California lawmakers approve bill to prohibit drones over private property

California lawmakers approve bill to prohibit drones over private property

California lawmakers approved a measure designed to restrict the use of drones over private properties without their owners’ permission. Flying a drone less-than 350 feet above a private property without prior permission would be considered a trespass violation.

The Assembly voted 43-11 to approve SB142, putting in on the way to the Senate for final approval.

Assemblyman Mike Gatto, a Democrat from Los Angeles, said allowing a drone to look into a private property should be considered a trespass violation in the same way as driving a car on someone’s property is considered.
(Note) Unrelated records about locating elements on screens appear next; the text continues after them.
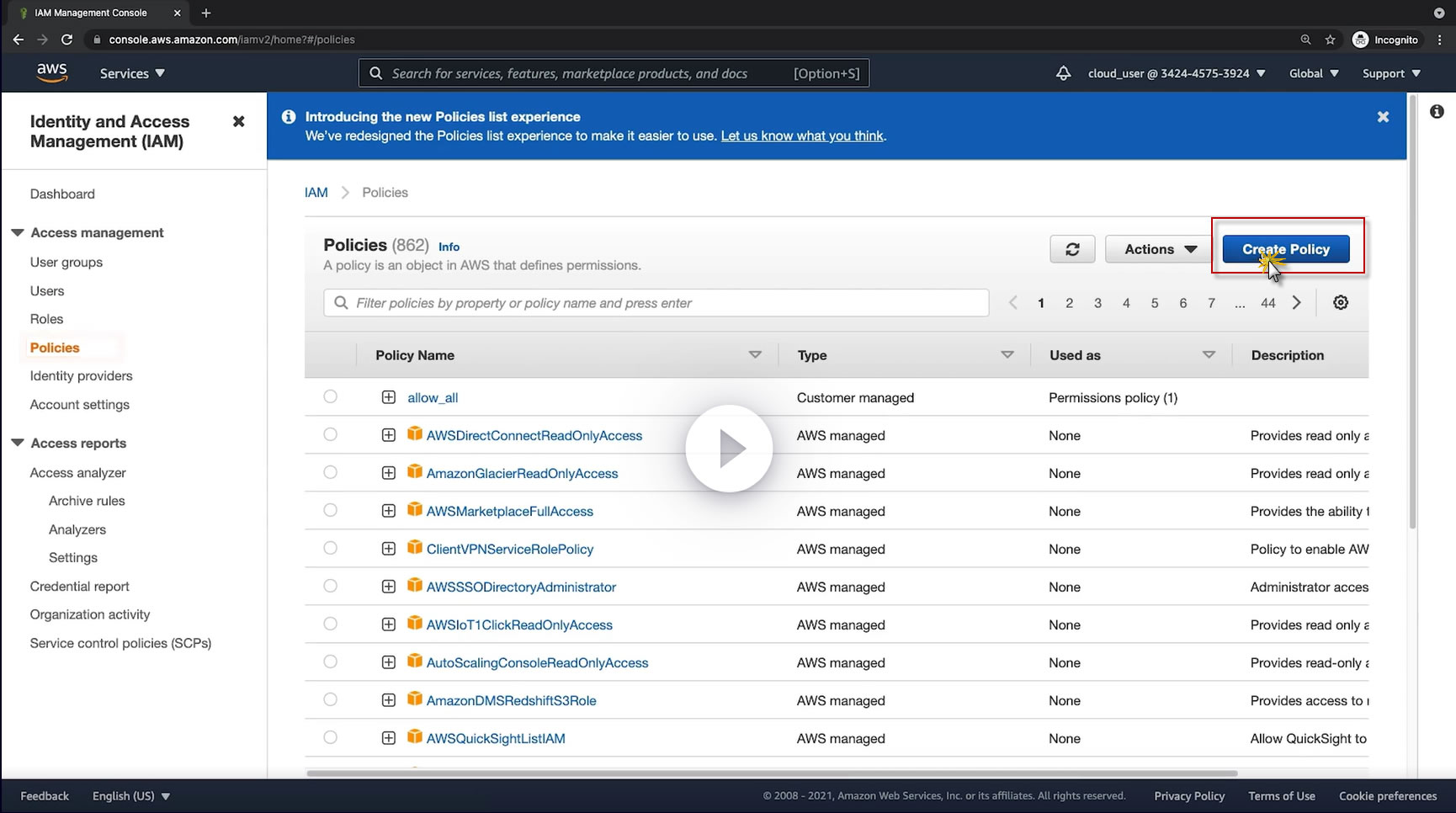The height and width of the screenshot is (813, 1456).
Task: Click the Create Policy button
Action: point(1285,249)
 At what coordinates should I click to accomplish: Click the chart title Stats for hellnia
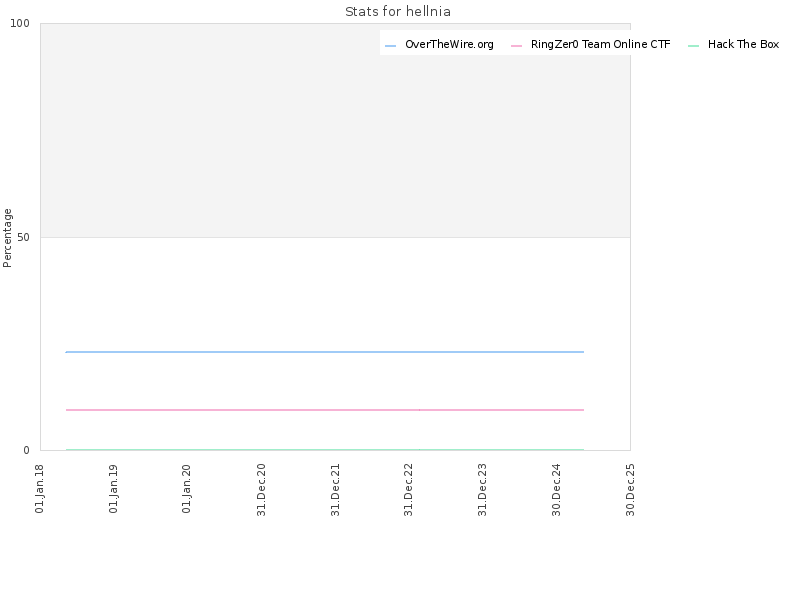398,11
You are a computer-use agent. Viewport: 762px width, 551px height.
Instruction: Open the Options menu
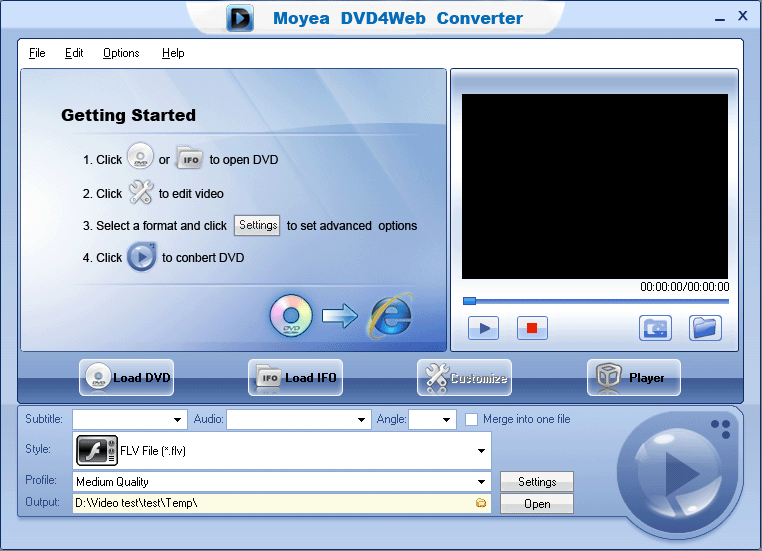point(121,53)
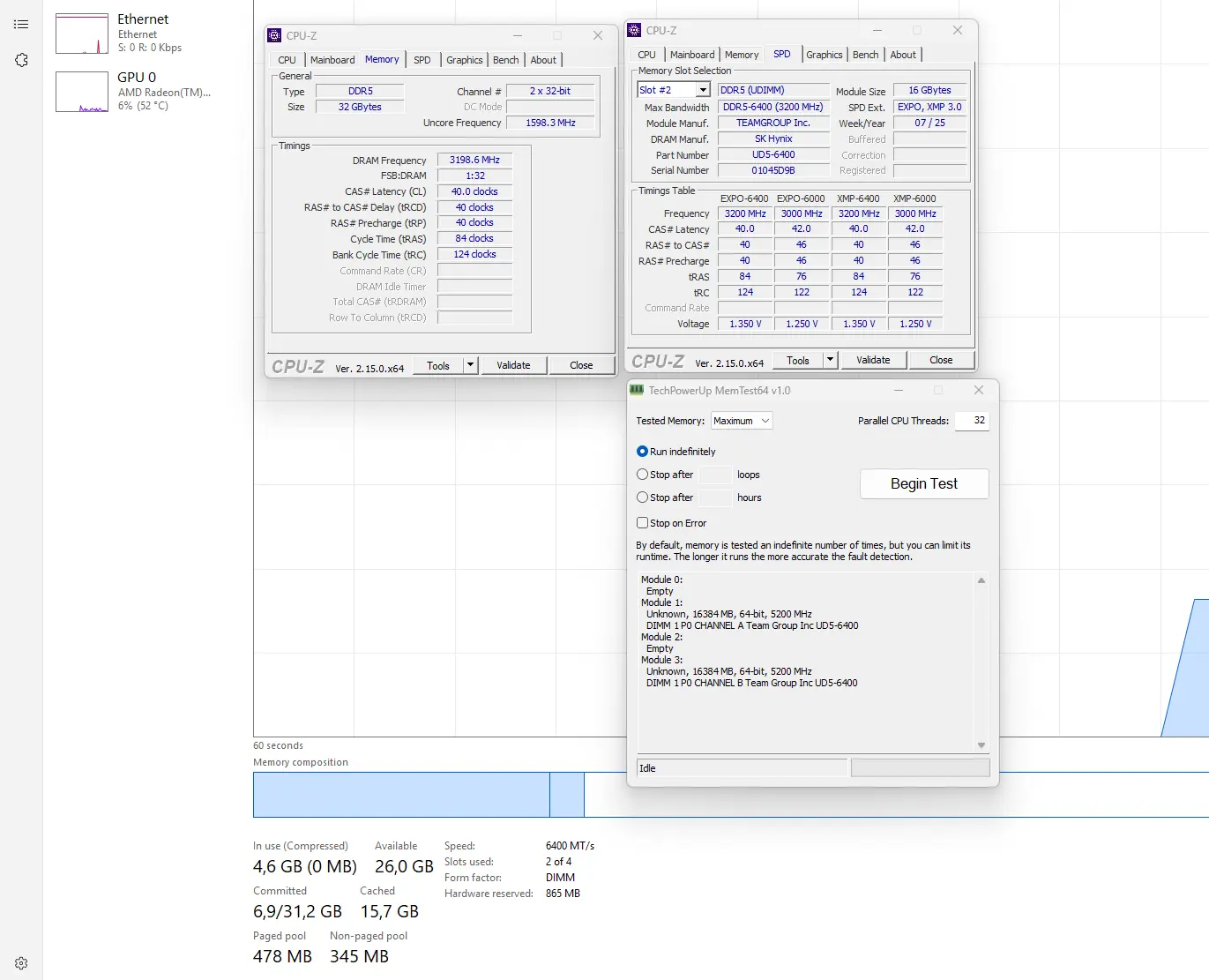Click the Stop after hours radio button
This screenshot has width=1209, height=980.
click(642, 497)
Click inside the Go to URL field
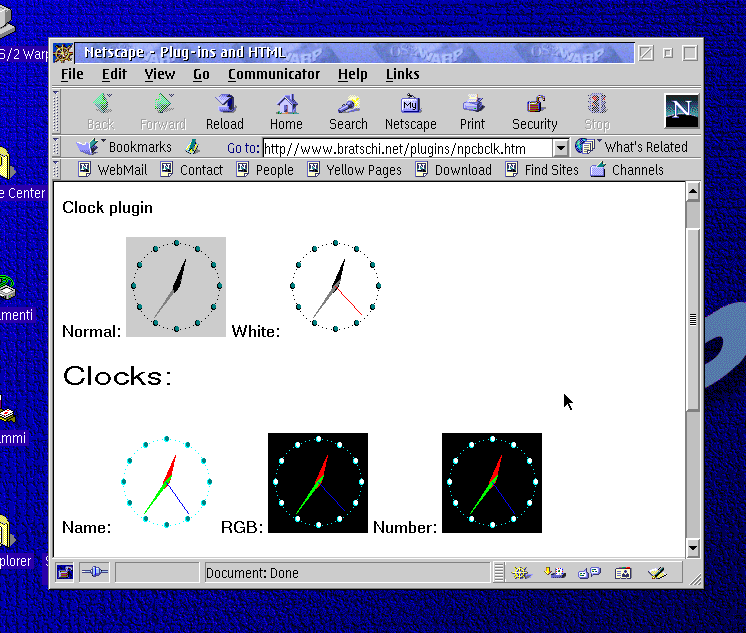 pyautogui.click(x=405, y=149)
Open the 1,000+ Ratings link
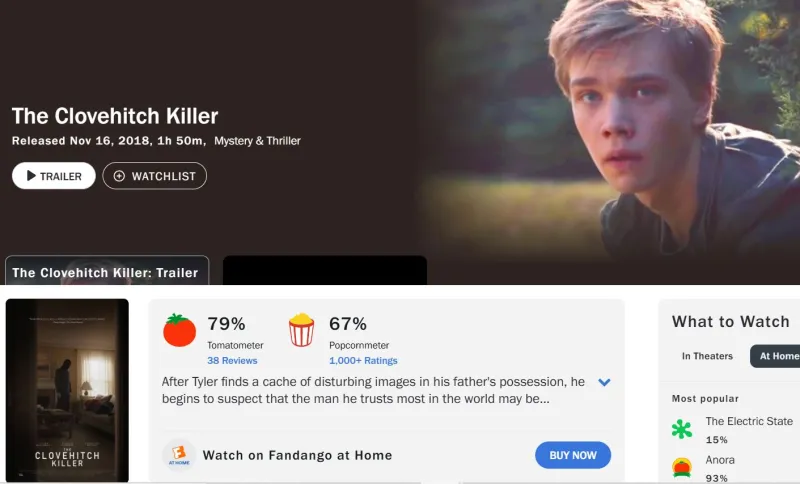Screen dimensions: 800x484 pyautogui.click(x=363, y=361)
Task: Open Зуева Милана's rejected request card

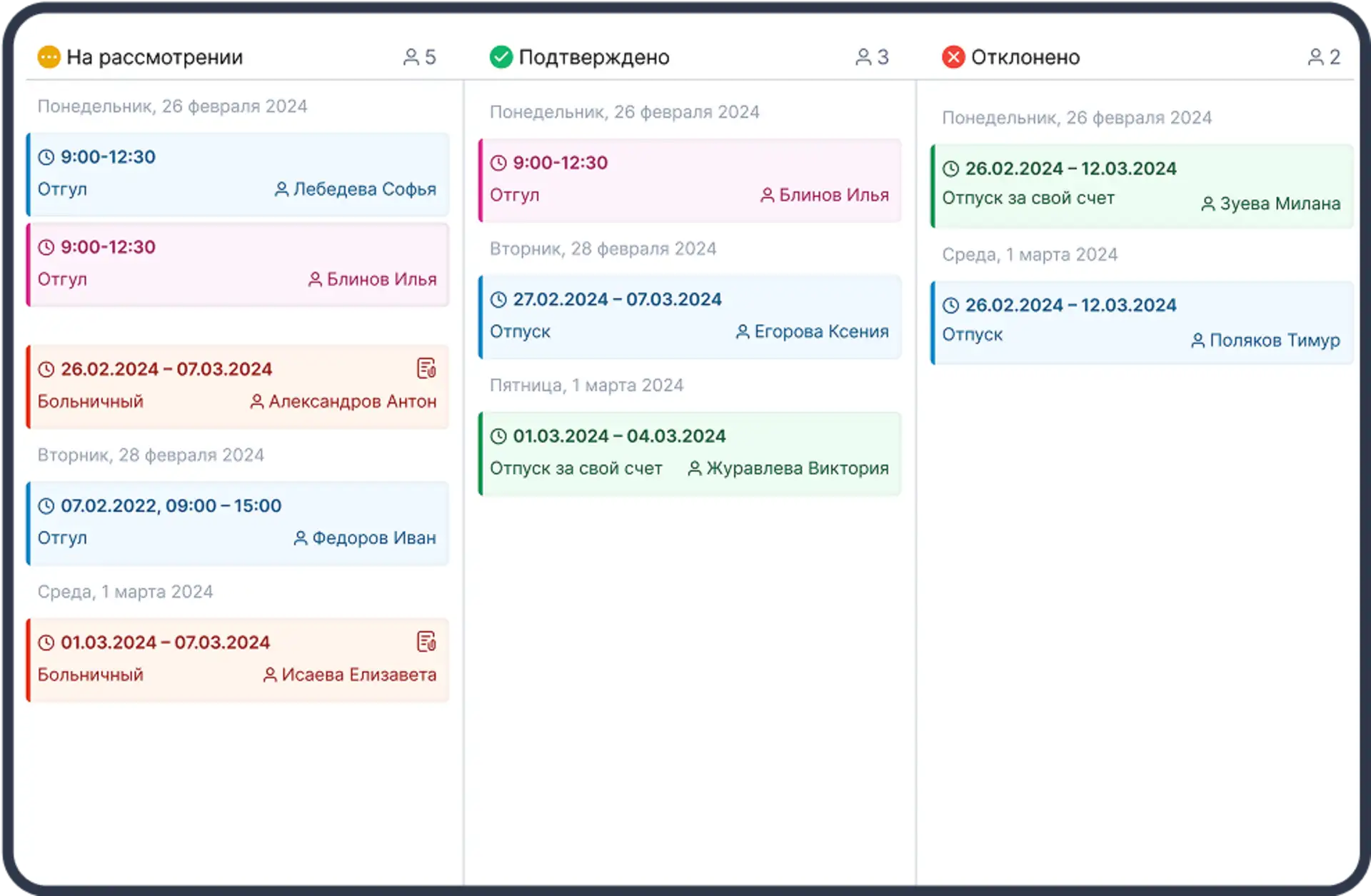Action: point(1141,186)
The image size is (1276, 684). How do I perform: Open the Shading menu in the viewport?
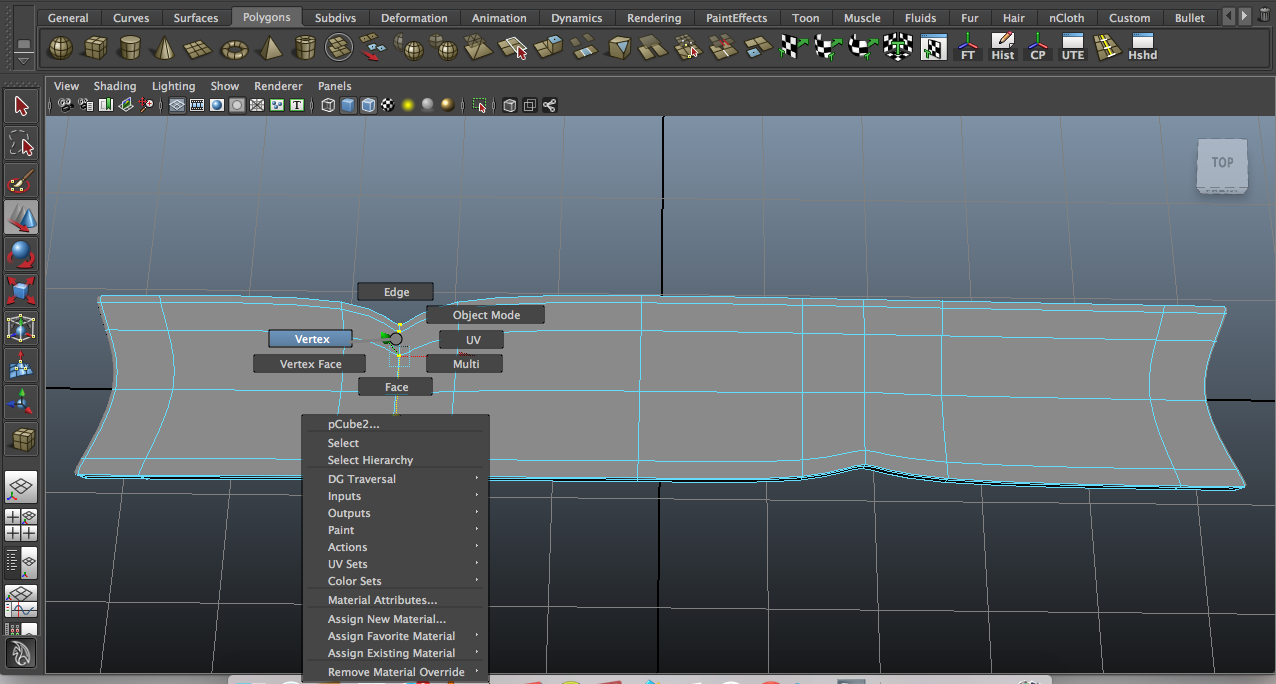[x=114, y=86]
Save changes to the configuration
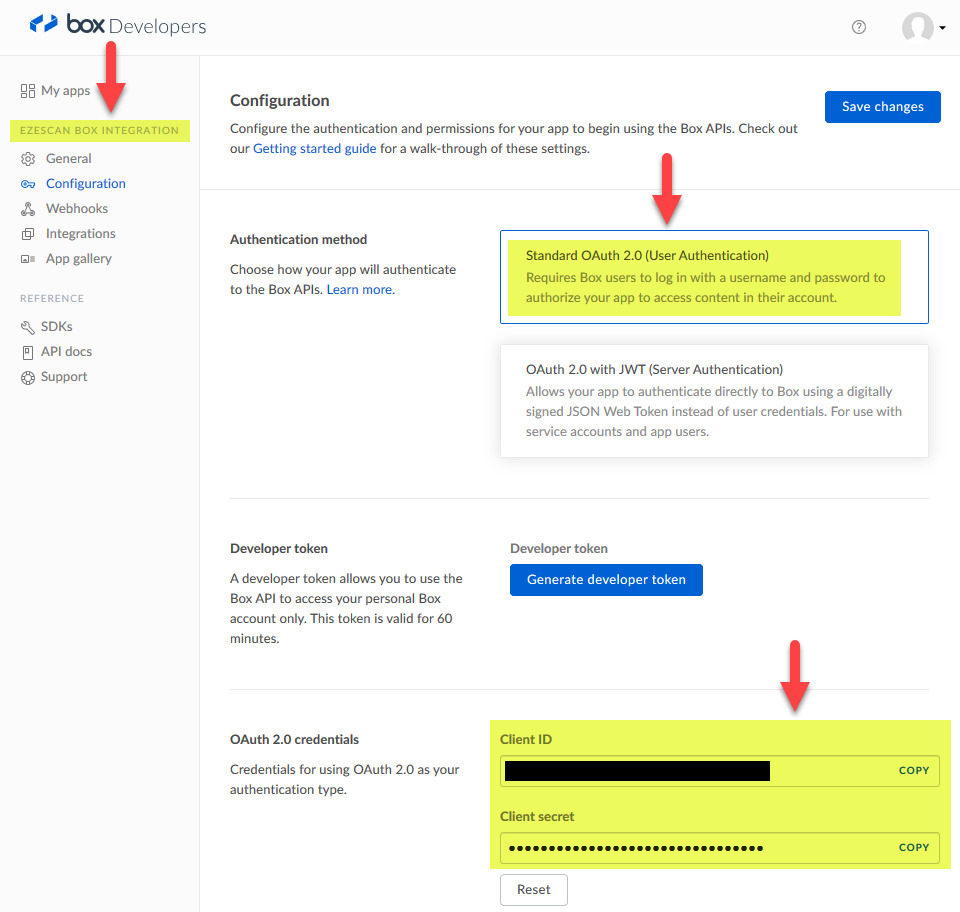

Supporting the bill, Gatto said, “If you drive on someone’s property with a car, you’re trespassing. If you’re looking on someone’s property to break in, you’re trespassing. It makes no sense that a drone should be able to look in your window and the operator should not be guilty of the same trespass.”

Gatto also noted that under the measure, the operator of drone and not the manufacturer would be held liable for any trespassing violation. The bill was authored by Sen. Hannah-Beth Jackson (D-Santa Barbara), and presented by Gatto.

Some Assembly members raised concern that the bill would needlessly impose tough regulations on the burgeoning drone industry. Assemblyman Mike Gipson (D-Carson) said it could hurt the industry, which could result in loss of jobs and tax revenue.